This bill creates a temporary committee to study how to improve students’ access to psycho-educational assessments and school-based mental health supports in Alberta. A psycho-educational assessment is a detailed learning and thinking test done by a registered psychologist to find barriers to a student’s success.
The committee must report within one year. Within the following year, the Minister of Education must introduce a new bill to carry out the recommendations.
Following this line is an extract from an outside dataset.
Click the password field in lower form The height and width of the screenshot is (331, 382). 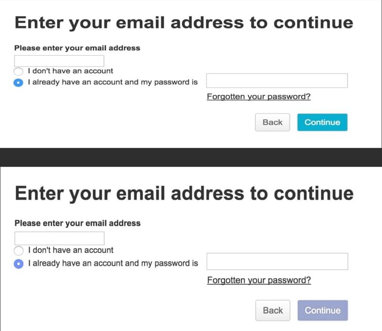pos(277,261)
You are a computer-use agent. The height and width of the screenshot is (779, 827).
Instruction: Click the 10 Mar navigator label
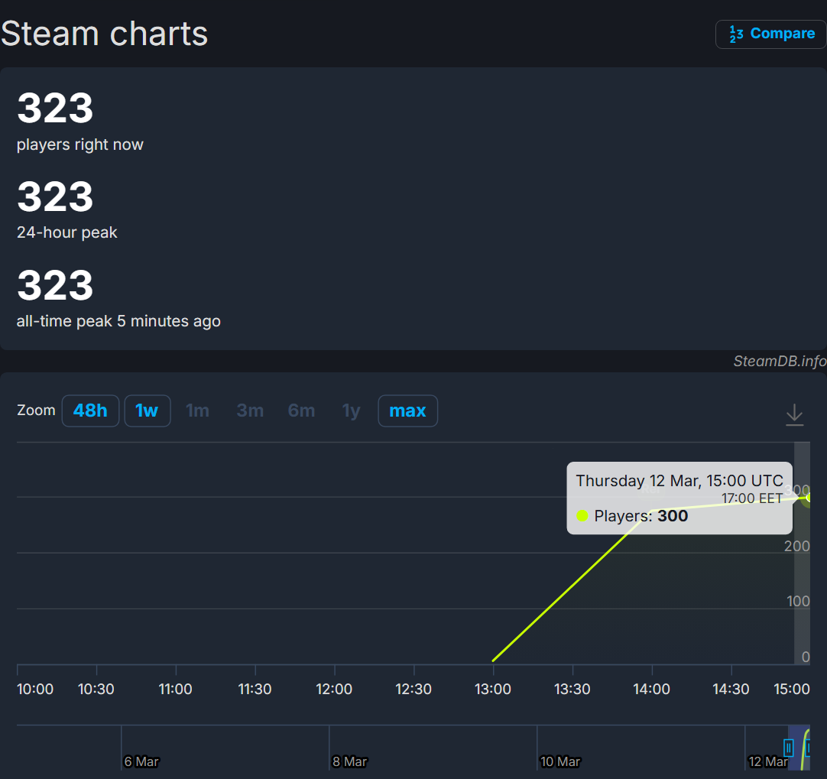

This act ends three years after it becomes law.
Sets up a 10‑member School Psychology Services Committee with seats for large, medium, and small school boards, Indigenous peoples, newcomers (permanent residents or refugees), teachers/school staff, psychologists, and a senior Education official.
Reviews other provinces’ policies, looks at training and support for teachers, and studies barriers like cost, wait times, bias in who gets referred, and lack of staff or funding.
Can request data from the Education Ministry, hear public input, and publish submissions in its report.
Must recommend ways to improve access to assessments, remove cost barriers, and strengthen student mental health services.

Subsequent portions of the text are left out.